Never-seen-talk-like-that-where you learned? asked Small-five. Learn-on-reefcolony?
Never-known-copied-her-added-predator-watch-idea, said Nine-point. Don’t-want-look-stupid-young. Old-chase-young-away-no-food.
The idea of a bluff that didn’t just trick your opponent’s senses but also their ideas seemed very strange to Small-five. Nine-point had just made someone else think that the entire world, in this one way, was wrong – and even included Small-five in it by mistake. It seemed too powerful for how easy it had been.
Come-food-comes, called Dim-glow. Beneath them, rising slow but sure, were the first prey of the night.

So learned Small-five, in bits in snips. She learned to move things that weren’t her, and use them. She learned to think about times that weren’t the present, and plan for them. She learned to think about what others were thinking or not thinking, and what that could mean. By the time the summer sun lay pinned in the sky above the icebergs, she could think about her own thinking, even if she wasn’t quite sure about it. Yet.
At that time, the plentiful bounty of the deep cold began to slow as warmer currents pervaded it. The upwellings slumbered, the ice melted, the hunt-and-be-hunted of life under the ice slowed and dawdled. And Small-five and her sisters grew lean, yet no less in cunning – they’d ingested the chemicals of the things from the deep cold for a full half-year, and the paths their minds were set upon were unbarred and fixed.

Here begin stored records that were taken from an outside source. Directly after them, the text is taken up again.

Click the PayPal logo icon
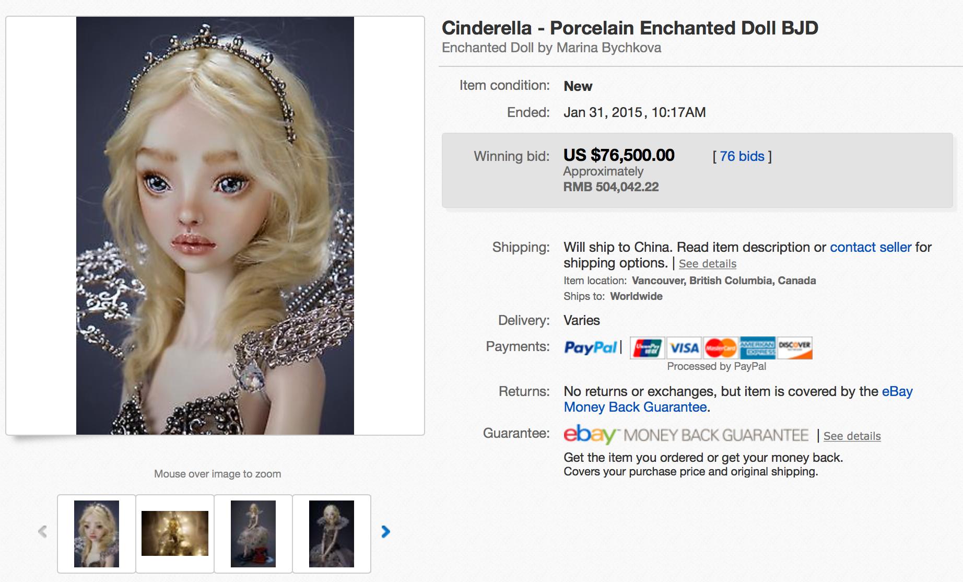Viewport: 963px width, 582px height. (x=590, y=347)
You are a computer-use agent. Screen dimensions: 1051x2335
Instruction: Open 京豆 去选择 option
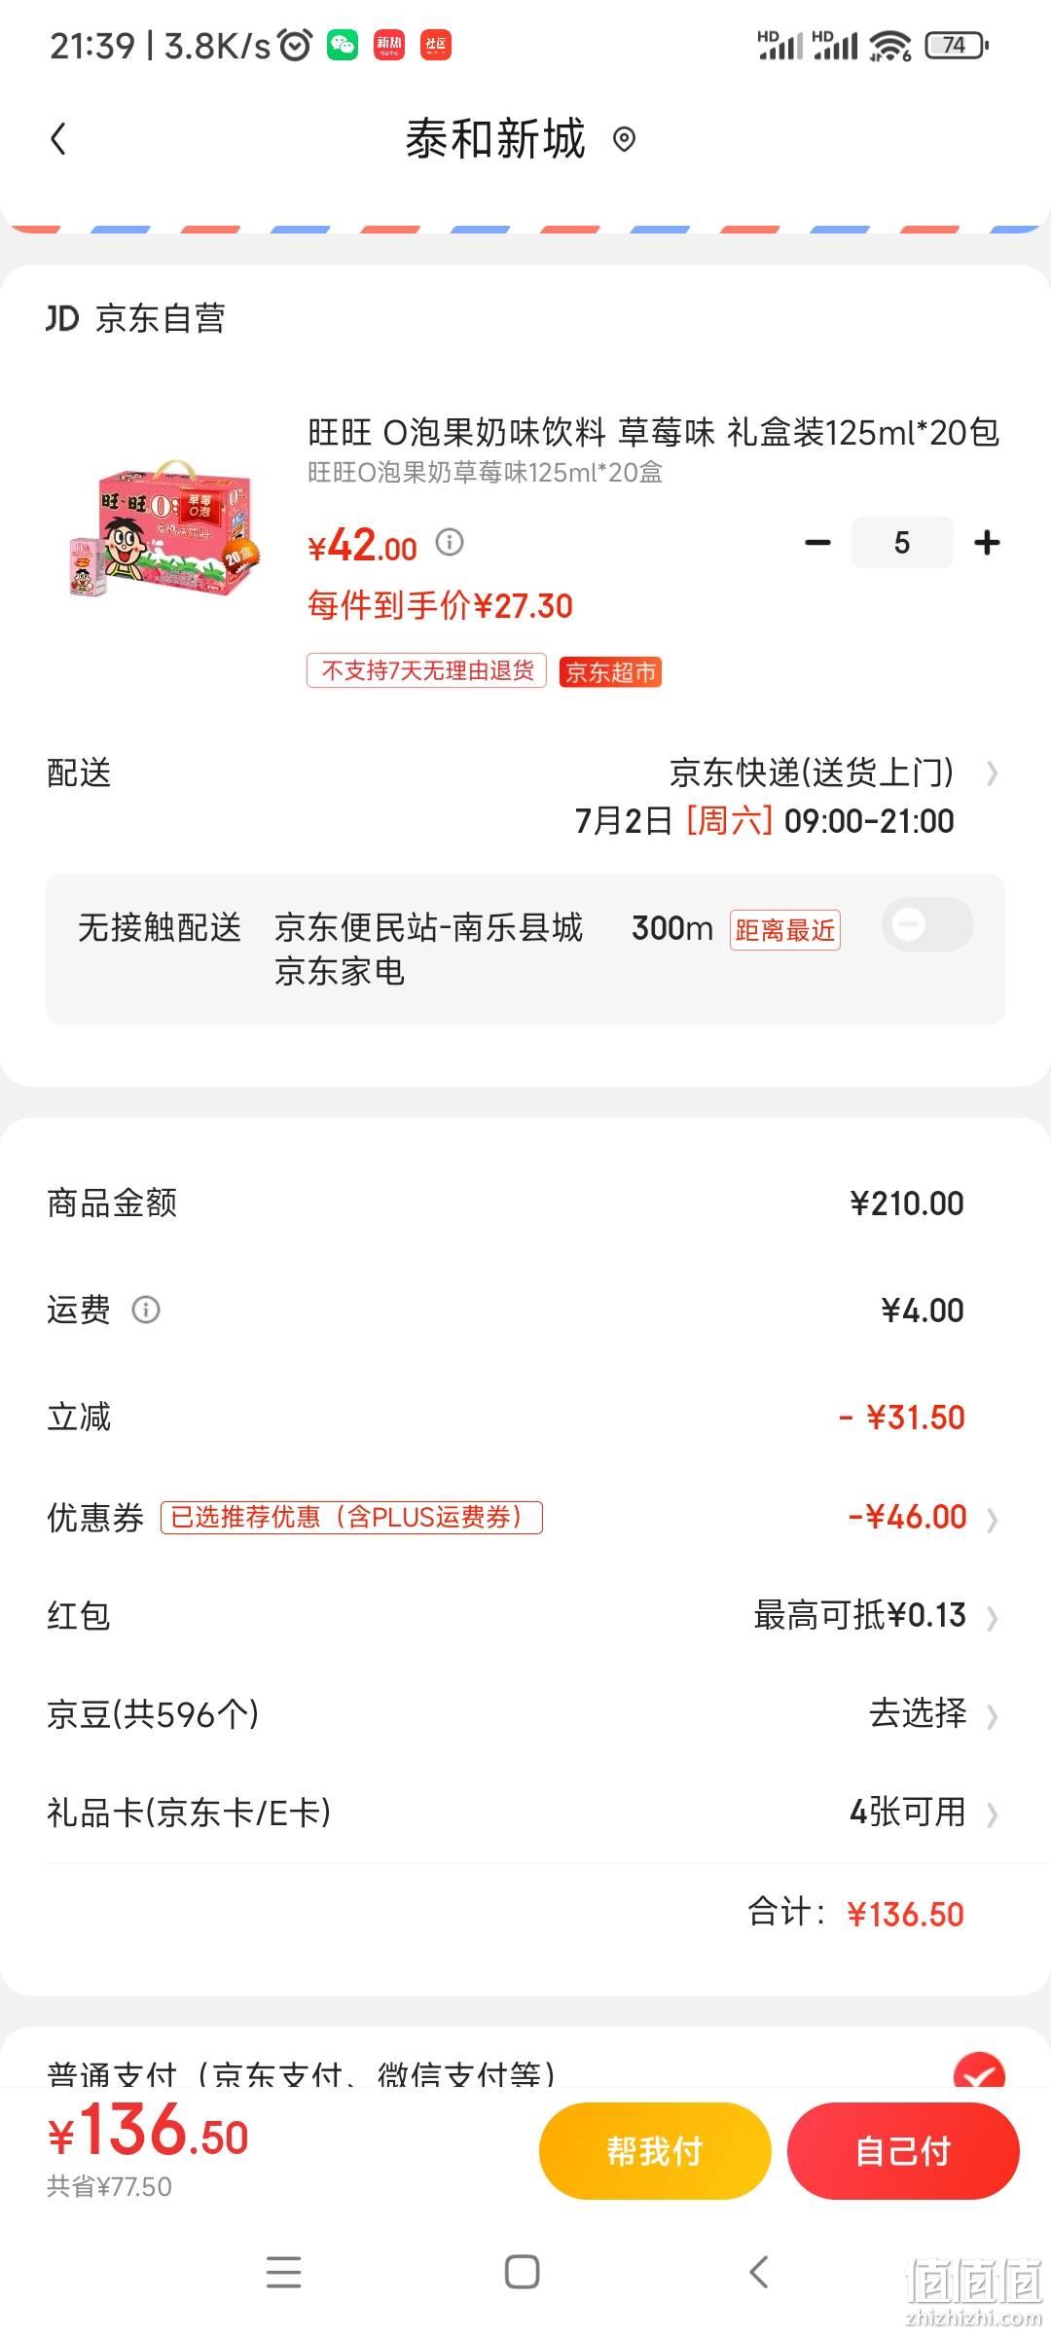(526, 1713)
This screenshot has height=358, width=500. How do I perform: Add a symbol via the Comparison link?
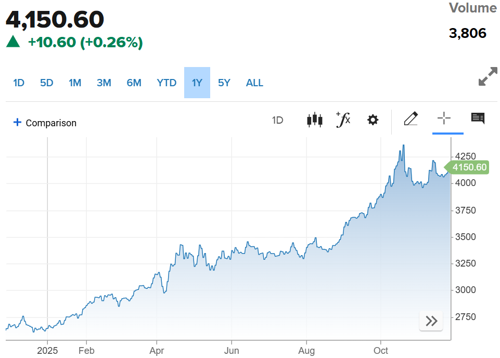tap(52, 123)
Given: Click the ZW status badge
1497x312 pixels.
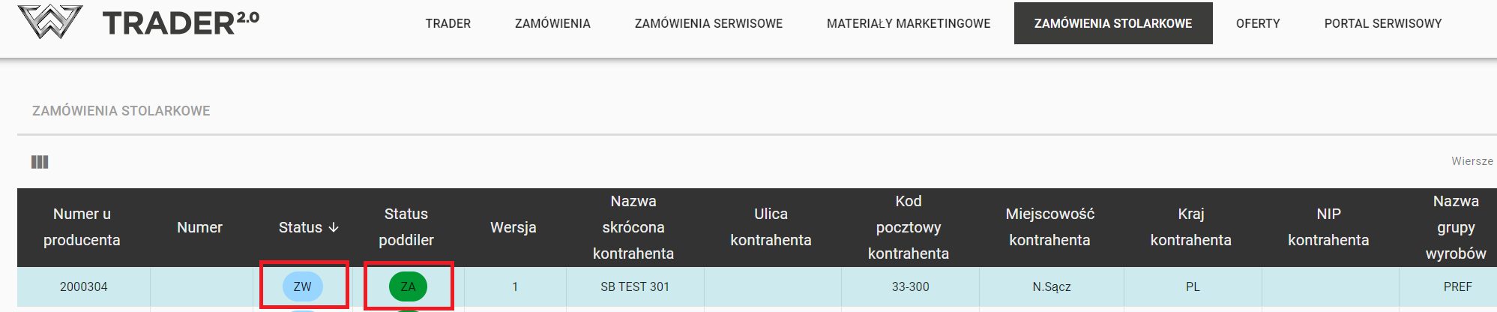Looking at the screenshot, I should [x=303, y=287].
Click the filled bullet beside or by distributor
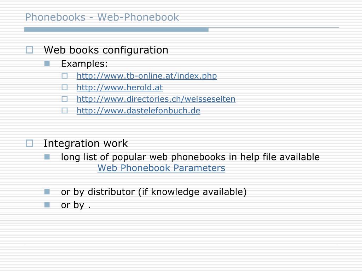Screen dimensions: 362x272 click(47, 192)
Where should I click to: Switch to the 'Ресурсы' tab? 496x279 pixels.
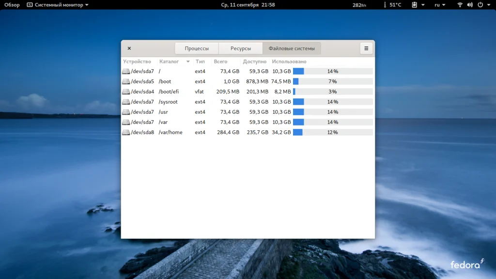[240, 48]
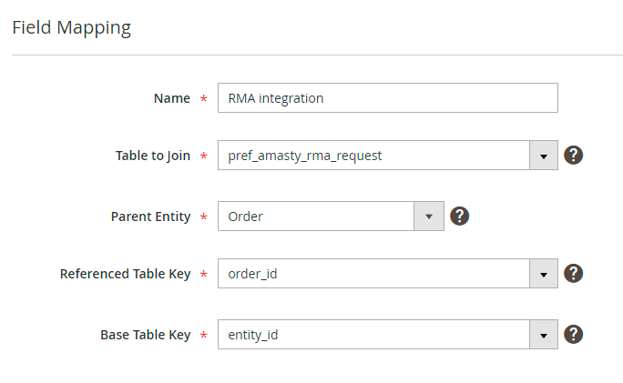Focus the Name input with RMA integration
The height and width of the screenshot is (383, 623).
tap(387, 98)
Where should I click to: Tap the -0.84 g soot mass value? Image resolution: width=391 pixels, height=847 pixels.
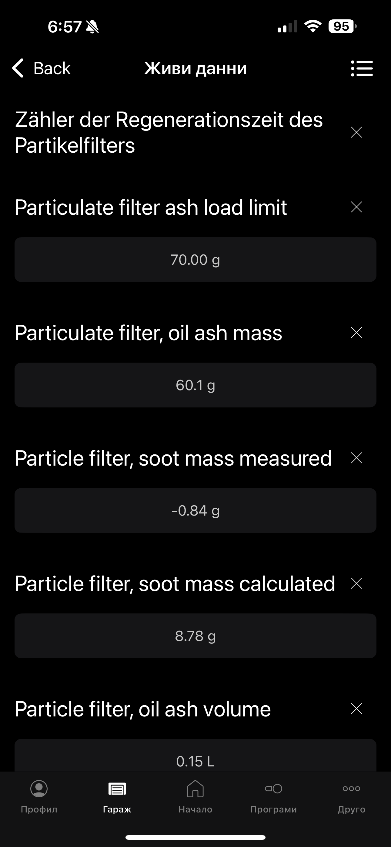195,510
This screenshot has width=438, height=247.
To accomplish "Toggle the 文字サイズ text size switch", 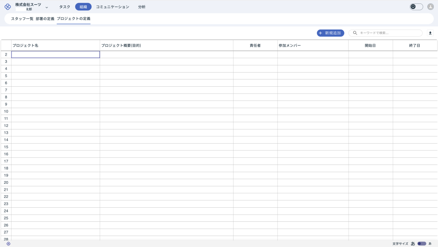I will point(422,244).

Intellect was assured now, which would’ve been small comfort now even if they’d known it; all they knew was that their hunts were longer and poorer, and their predators hungrier and faster to jump – a Crheeh almost took the four of them in a single pass, saved only by the chance of Dim-glow’s glowshine sparkling upon its teeth rising from below as she turned to scold All-fin for something pointless.
And as the warm came, so went the Fiskupids. Frozen in their icy coffins, a hundred thousand embedded inside the heart of every berg that broke loose from its brethren, they drifted north inside the mountains of melting ice. Millions would die pointlessly, melted loose in icy waters where there was no hope of the eggs each tiny corpse carried reaching a warm seabed to rest upon. They left with nearly as grand a guard as they had arrived with; each iceberg trailed by a swarm of scavengers preying upon still-frozen Fiskupid bodies as they fell loose from their tombs. Only the deepest burrowers would survive the trek.
Not that Small-five knew this. The polar seas were growing into their bare summer season – gulfs of open, lifeless water speckled with oases of ice, where refugees huddled for food and shelter. Caught between remaining in the widening gulfs of starvation or migrating deeper into the heart of the pole, where the water ran cold enough to freeze glowshine under your skin, they made the only choice they could. She and her sisters turned to the north and once more followed in the wake of the Fiskupids, – once an endless wave of life, now a silent, frozen rain – sadder, hungrier, but wiser. And still learning.
They were less than two months away from realizing just how much they would have to learn.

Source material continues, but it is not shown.